--- DATA PROVIDED ---
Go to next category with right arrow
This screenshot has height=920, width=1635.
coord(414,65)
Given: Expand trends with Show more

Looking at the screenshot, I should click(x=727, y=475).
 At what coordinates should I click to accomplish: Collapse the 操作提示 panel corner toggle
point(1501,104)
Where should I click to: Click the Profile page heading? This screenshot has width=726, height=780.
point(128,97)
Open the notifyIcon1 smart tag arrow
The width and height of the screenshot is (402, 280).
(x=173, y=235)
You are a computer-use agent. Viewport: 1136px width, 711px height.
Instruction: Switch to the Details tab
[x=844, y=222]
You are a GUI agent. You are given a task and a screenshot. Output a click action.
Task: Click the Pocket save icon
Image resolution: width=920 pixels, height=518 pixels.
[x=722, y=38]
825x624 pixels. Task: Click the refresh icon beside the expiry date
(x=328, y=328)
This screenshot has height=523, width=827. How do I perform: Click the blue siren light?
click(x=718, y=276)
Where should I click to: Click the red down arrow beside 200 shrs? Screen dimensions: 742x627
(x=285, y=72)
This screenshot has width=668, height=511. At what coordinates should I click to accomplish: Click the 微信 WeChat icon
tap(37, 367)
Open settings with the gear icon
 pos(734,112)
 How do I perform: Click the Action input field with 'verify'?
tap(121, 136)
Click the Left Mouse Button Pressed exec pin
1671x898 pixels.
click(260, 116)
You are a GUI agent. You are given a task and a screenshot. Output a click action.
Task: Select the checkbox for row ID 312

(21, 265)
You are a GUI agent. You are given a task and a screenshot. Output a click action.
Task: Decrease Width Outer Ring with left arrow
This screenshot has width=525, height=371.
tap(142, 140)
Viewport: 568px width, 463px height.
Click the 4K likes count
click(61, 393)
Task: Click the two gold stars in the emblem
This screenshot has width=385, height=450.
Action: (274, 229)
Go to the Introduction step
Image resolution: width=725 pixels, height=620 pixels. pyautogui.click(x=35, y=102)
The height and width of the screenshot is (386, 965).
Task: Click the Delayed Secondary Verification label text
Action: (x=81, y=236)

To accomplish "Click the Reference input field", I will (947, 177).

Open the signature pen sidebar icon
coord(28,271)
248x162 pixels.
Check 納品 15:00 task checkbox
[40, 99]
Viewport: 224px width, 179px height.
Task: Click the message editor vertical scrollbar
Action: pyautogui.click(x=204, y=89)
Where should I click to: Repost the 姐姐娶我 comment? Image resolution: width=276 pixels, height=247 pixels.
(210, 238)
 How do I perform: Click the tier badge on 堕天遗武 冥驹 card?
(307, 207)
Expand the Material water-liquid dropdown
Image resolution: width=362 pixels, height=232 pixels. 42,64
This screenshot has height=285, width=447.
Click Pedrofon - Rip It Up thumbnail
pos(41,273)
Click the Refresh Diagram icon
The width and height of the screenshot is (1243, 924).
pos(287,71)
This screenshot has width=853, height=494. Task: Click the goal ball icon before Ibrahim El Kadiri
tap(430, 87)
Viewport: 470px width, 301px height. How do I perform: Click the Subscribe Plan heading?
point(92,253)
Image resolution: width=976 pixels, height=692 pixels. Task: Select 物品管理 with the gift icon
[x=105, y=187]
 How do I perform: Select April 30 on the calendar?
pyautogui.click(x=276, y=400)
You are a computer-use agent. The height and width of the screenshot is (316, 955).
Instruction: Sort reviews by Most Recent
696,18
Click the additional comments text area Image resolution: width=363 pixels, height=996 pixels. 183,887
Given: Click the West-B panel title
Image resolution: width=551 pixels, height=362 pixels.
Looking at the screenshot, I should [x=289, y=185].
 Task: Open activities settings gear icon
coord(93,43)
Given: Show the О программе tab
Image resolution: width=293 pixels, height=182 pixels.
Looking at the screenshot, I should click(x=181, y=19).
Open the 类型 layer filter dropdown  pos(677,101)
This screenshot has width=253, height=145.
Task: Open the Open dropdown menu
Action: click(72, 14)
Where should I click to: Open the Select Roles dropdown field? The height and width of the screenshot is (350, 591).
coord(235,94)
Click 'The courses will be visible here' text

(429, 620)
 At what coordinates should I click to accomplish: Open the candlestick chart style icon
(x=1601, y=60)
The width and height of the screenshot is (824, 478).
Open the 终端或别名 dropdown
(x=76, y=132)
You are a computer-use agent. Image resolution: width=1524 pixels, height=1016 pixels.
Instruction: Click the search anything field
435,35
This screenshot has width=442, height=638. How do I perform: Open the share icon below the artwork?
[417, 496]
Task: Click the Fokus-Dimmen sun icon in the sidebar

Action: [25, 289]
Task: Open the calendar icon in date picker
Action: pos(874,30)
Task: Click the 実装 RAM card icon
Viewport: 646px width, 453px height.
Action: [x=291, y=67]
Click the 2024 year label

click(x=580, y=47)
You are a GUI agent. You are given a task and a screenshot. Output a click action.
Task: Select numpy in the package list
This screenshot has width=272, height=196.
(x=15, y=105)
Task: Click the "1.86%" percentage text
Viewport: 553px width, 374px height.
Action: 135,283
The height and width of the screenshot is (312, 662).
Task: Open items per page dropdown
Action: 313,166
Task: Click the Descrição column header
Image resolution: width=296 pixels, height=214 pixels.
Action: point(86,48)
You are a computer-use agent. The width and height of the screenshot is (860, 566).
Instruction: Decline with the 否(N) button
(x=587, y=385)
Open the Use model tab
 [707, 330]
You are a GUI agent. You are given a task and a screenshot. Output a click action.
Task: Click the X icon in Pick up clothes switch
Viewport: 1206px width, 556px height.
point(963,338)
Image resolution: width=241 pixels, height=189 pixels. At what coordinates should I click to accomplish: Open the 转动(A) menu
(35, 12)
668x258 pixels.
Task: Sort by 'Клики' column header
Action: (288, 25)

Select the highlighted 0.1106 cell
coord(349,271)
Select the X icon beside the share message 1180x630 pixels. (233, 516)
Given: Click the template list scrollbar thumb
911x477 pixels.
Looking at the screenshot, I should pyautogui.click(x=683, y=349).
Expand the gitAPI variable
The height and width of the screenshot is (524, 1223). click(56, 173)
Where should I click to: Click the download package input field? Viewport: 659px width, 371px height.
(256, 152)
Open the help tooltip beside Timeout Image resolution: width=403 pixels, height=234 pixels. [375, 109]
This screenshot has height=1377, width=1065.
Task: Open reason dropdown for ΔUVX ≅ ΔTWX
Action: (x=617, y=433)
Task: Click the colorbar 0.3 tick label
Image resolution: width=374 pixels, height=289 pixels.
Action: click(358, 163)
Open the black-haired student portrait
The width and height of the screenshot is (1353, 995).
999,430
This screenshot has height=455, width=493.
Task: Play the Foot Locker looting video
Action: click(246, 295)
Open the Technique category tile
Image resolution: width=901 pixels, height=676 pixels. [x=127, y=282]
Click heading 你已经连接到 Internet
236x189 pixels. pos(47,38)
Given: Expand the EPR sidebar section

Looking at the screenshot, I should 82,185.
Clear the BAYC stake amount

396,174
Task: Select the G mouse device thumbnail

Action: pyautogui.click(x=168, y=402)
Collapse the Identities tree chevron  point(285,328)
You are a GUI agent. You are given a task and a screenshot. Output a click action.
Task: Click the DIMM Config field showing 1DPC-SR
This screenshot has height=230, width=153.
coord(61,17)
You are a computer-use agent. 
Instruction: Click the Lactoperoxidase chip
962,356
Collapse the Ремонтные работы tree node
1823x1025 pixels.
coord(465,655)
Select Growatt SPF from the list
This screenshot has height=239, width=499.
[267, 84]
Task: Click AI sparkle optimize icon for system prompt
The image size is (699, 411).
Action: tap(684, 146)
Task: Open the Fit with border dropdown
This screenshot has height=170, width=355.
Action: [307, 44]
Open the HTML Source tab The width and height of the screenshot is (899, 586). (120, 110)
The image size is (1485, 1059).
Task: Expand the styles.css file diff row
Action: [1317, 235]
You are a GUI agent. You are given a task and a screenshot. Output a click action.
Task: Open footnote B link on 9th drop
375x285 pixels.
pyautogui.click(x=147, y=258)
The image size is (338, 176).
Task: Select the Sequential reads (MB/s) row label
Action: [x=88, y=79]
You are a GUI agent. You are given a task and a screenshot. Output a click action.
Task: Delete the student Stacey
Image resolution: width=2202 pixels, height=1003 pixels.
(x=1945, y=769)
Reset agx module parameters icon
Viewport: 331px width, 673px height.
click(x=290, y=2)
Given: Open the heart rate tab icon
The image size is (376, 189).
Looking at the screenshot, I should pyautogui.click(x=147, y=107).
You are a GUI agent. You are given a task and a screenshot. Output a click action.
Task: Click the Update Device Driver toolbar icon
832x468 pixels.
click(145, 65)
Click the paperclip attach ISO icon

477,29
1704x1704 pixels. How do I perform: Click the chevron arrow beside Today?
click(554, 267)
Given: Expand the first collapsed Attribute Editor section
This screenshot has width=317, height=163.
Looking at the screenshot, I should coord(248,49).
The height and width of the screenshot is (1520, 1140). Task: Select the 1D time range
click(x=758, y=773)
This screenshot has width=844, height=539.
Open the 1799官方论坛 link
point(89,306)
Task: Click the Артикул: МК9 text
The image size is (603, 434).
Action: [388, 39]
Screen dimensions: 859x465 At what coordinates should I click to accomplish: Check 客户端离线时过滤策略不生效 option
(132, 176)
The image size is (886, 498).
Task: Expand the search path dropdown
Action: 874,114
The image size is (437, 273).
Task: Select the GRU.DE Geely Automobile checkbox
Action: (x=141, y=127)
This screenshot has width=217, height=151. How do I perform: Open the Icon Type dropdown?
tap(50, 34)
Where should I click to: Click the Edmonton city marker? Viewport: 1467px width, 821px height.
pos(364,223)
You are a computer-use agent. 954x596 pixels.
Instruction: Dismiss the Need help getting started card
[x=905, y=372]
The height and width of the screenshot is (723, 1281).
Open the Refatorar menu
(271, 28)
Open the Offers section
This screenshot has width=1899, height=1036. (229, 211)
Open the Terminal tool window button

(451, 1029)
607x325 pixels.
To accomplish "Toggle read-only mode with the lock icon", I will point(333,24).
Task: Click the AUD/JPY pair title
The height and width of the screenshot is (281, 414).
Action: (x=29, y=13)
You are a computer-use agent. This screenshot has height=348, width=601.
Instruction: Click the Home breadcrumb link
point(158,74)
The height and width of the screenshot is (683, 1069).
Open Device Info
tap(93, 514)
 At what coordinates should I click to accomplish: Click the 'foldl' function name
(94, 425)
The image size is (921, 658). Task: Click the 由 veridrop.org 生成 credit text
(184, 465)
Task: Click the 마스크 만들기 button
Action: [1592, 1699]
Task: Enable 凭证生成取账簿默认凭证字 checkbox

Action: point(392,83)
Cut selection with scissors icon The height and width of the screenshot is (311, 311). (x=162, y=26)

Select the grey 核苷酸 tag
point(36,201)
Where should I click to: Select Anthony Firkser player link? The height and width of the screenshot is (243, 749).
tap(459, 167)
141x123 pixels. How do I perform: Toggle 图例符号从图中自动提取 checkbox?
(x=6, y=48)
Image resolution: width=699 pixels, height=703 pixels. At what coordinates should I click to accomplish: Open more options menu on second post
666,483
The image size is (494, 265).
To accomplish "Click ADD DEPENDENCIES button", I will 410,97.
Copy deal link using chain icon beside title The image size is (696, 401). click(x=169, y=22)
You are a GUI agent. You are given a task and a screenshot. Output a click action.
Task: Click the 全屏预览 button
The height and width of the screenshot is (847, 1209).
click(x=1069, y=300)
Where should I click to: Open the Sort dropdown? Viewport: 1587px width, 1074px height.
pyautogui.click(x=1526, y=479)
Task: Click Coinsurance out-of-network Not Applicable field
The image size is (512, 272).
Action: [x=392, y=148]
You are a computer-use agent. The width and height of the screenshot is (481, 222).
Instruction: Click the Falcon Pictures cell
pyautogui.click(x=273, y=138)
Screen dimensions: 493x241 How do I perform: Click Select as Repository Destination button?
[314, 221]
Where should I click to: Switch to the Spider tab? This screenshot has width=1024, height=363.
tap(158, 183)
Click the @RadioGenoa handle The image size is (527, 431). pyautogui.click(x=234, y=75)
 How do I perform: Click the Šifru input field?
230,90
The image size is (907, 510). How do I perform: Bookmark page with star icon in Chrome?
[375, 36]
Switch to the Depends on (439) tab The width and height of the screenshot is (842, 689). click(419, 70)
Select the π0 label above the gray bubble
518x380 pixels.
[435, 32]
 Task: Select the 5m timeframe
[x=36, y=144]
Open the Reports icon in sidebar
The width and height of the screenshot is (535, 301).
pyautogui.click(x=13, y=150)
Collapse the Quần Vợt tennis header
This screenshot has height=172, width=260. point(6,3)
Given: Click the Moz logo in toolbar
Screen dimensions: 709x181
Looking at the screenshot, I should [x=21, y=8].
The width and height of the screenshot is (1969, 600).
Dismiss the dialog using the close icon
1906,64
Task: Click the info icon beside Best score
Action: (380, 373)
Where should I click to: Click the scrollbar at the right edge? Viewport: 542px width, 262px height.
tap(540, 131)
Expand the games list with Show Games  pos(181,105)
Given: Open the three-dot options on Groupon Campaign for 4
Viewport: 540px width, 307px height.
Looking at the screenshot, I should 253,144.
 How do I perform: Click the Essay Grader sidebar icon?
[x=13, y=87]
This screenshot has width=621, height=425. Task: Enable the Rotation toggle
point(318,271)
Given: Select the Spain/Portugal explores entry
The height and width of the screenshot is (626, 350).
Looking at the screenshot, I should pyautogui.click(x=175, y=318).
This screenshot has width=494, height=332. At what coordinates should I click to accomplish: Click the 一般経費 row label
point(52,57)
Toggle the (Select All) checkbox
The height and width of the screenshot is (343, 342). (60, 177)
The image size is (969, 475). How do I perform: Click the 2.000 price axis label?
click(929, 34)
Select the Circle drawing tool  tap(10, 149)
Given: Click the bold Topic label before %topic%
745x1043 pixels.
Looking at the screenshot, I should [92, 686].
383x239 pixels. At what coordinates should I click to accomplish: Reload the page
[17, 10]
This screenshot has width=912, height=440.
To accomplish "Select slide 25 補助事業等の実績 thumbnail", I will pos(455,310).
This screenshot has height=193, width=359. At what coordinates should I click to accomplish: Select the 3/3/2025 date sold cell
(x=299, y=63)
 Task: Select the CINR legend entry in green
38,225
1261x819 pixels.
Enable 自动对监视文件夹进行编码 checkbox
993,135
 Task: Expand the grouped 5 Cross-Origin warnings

--- INSTRUCTION ---
Filter the records, keeping every line that contains the string "scrollbar", and copy each such line. Matching is case-sensitive.

--- OUTPUT OF THE TASK ---
Task: Click the message editor vertical scrollbar
Given: Click the template list scrollbar thumb
Where should I click to: Click the scrollbar at the right edge? Viewport: 542px width, 262px height.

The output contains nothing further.